Mountain Echoes: Stirring literary revolution in Bhutan (Litfest Review)
Bhutanese scholars, students and writers acknowledged how the literary and cultural gala "Mountain Echoes" is encouraging the younger generation in the landlocked Himalayan country to read, and exposing them to literature from outside, especially India, as curtains came down on the three-day festival.
In its fifth year, the festival, which ended Saturday, has been able to develop a platform for Bhutanese writers, academicians and scholars to share the stage with authors and experts from around the world to discuss an array of subjects in an intimate but stimulating environment.
"Literature is a crucial element in understanding human complexities and broadening your horizon. This festival should inspire youth of this country to take to pen and write," said Bhutan's Queen Mother Ashi Dorji Wangmo Wangchuck.
It was also for the first time that the Bhutanese representation at the festival was highest. Hence there were sessions in Dzongkha - the Bhutanese official language - which were later translated in English for visiting delegates and the international audience.
There was a visible presence of students as well including those who had come all the way from a college in eastern Bhutan to attend the festival to be "exposed" to the literary and creative world.
"We are not exposed to such events. There isn't just literature, this festival has sessions on art, Indian literature and some interesting film screenings," Sonam Yangchen, a student, told IANS.

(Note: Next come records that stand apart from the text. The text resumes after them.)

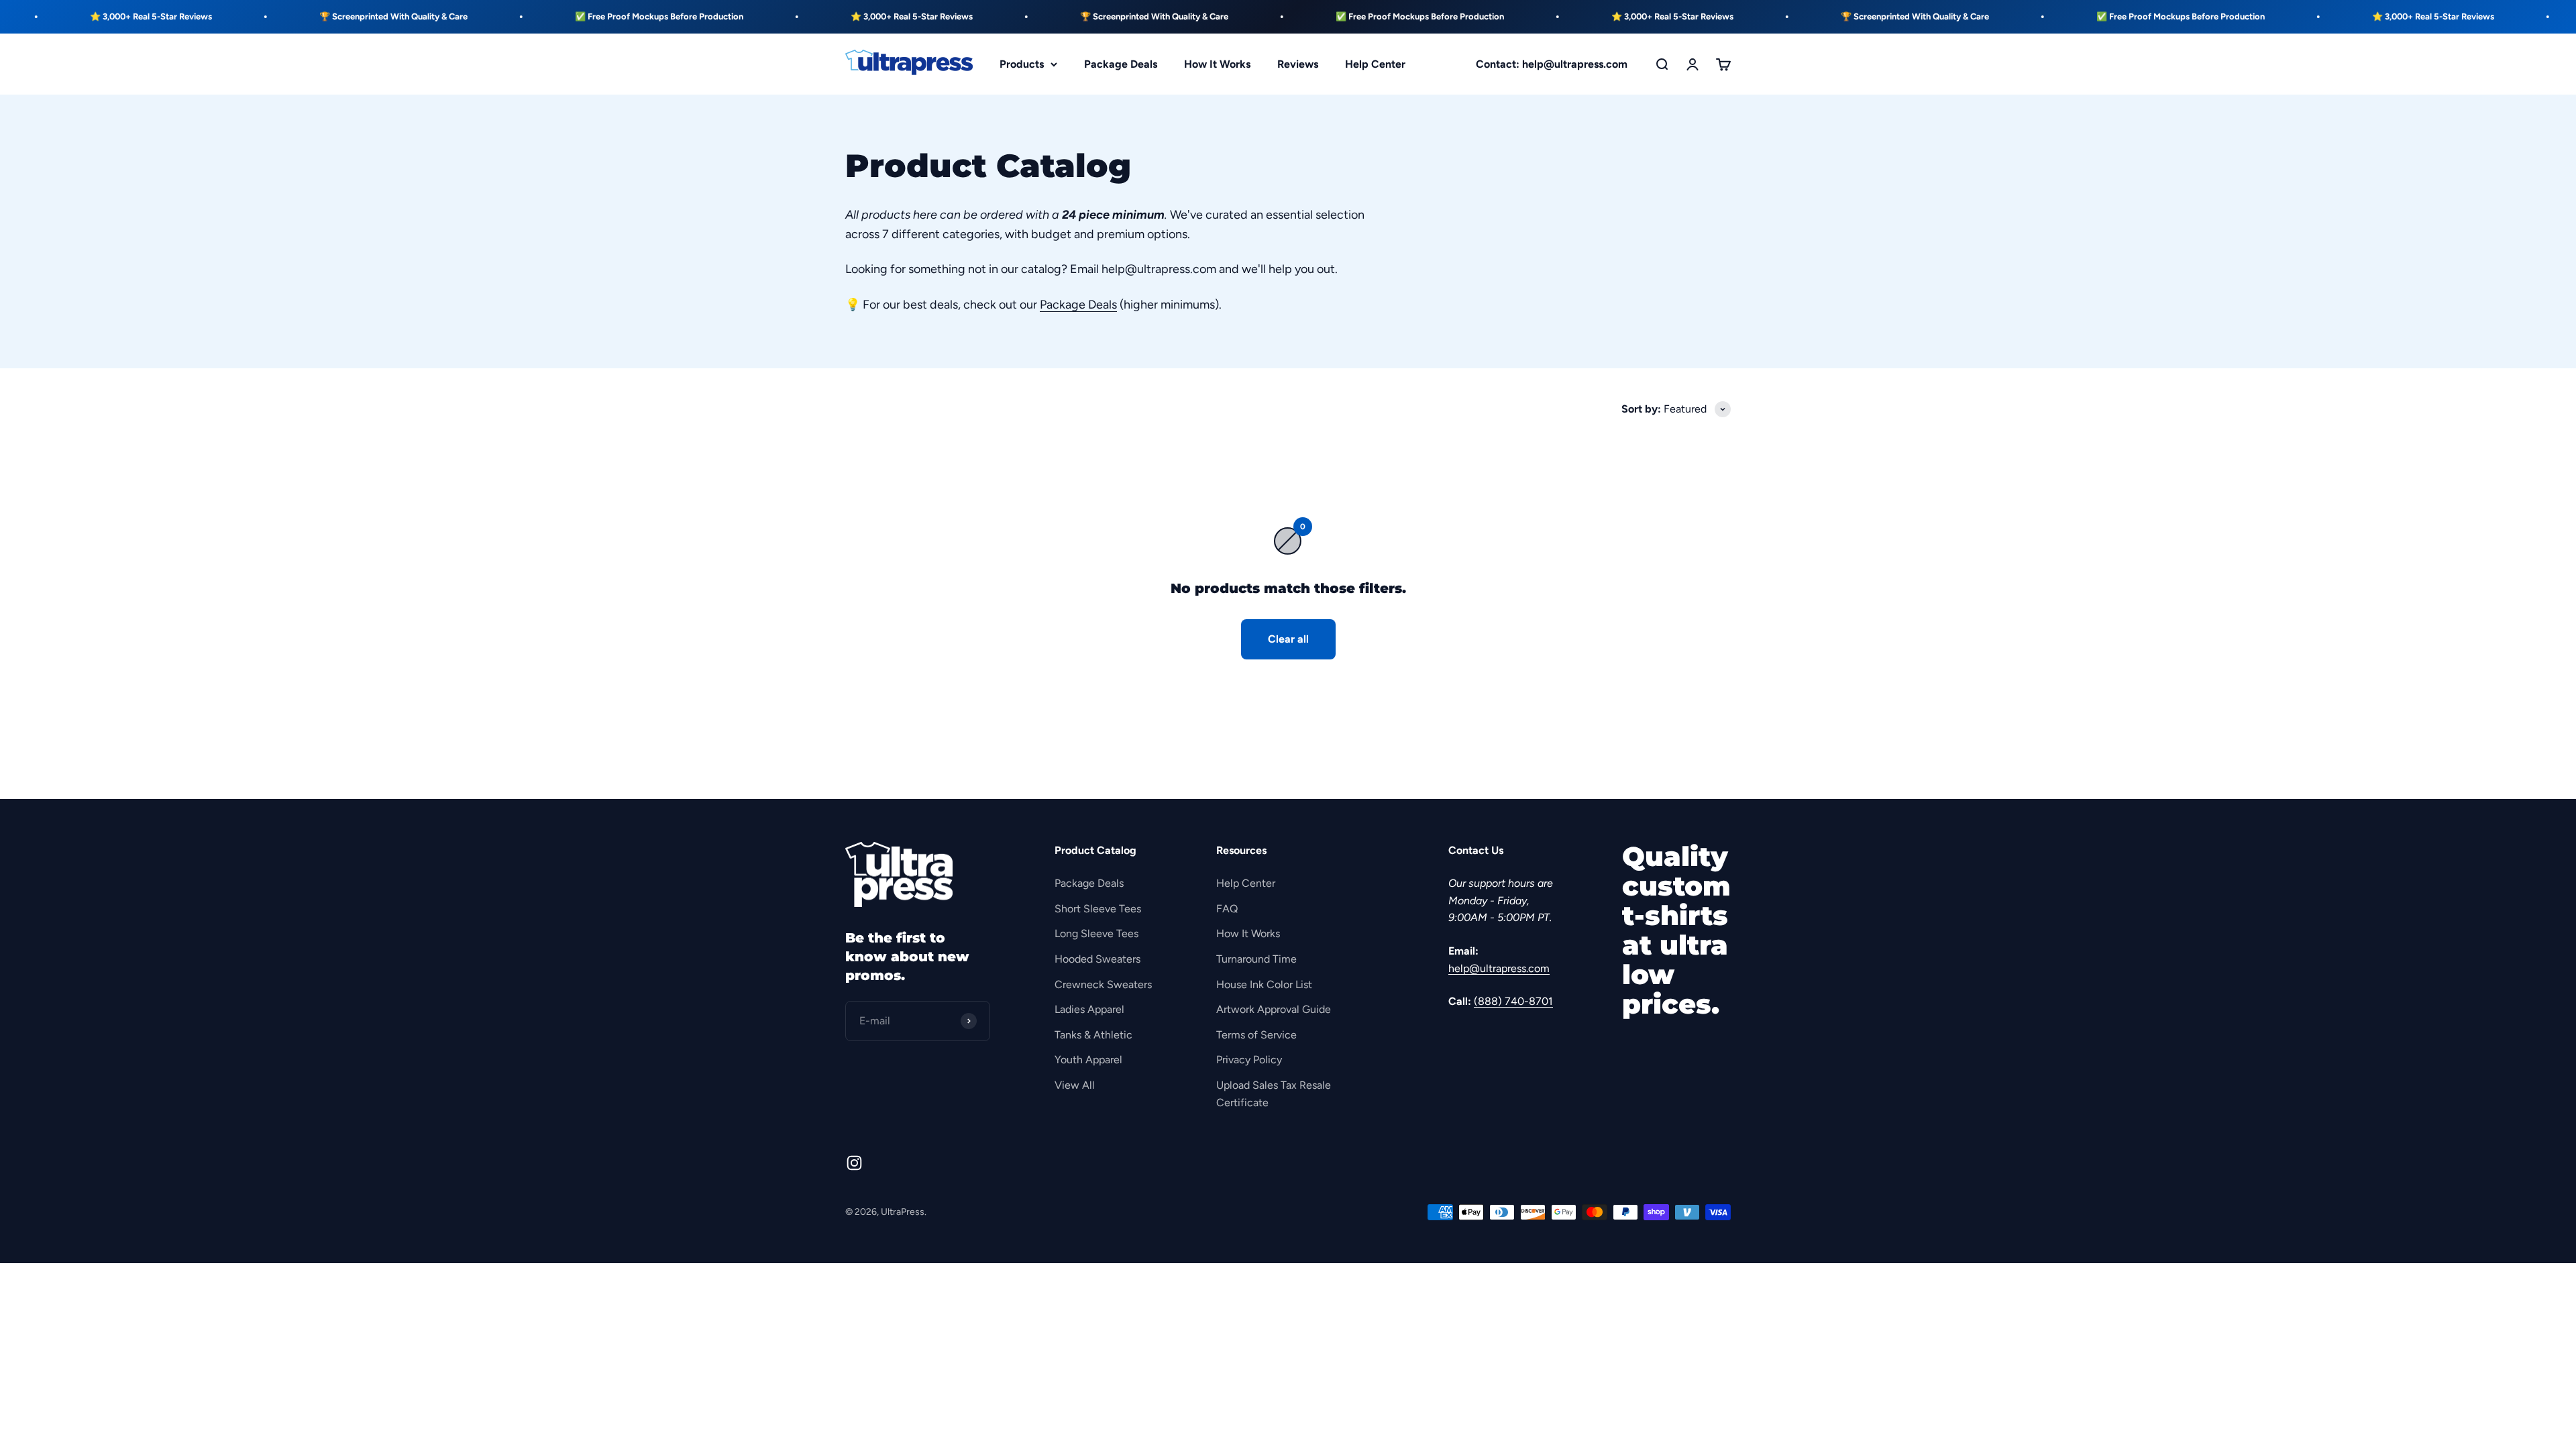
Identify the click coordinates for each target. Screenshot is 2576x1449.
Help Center (1375, 64)
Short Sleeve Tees (1098, 908)
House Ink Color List (1264, 984)
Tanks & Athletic (1093, 1034)
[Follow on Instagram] (854, 1163)
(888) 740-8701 (1513, 1001)
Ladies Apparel (1089, 1009)
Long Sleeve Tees (1096, 933)
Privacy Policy (1249, 1059)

Yangchen had attended a workshop by Indian curator and historian Alka Pande.
What most Bhutanese scholars and writers felt was that the festival is encouraging the youth, but it is just the beginning.
"This festival is really helping," Karma Phuntsho, an academician and scholar, told IANS.
"It is encouraging Bhutanese people to develop their own literature," he added.
Manju Wakhley, who has attended the festival for two years, felt the festival has been able to ignite fire among youngsters to take up literature seriously.
"There is a sort of change among youngsters who are getting exposed to Indian writings and a few foreign authors," Wakhley, a social entrepreneur, told IANS.
"But we need more such literary endorsements or funds to nurture this ambition," she added.
The festival is a joint initiative of the India-Bhutan Foundation and is managed by Indian non-profit literature promotion group Siyahi with the support of Bhutan's queen mother who is the chief royal patron of the festival.
While Dasho Paljor J. Dorji, a special advisor with the National Environment Commission, appreciated this initiative and was happy to see young Bhutanese attending sessions, he suggested that the organisers should include more "creative workshops" in coming years for directly engaging with people and students.
"As the festival is now founded on a strong background they should not restrict it merely to books. There should be workshops like on creative writing where students can engage directly with experts. This will be a way forward for the festival," Dorji told IANS.
This edition saw participation of over 50 speakers from Bhutan and around the world who deliberated on topics ranging from democracy, visual art, food, dreams and interpretations, myths, mythologies, legends and travel writings.
And, if to go by queen mother, then the sixth edition of the festival in 2015 will be the biggest ever and will prove to be a "benchmark" for the coming years.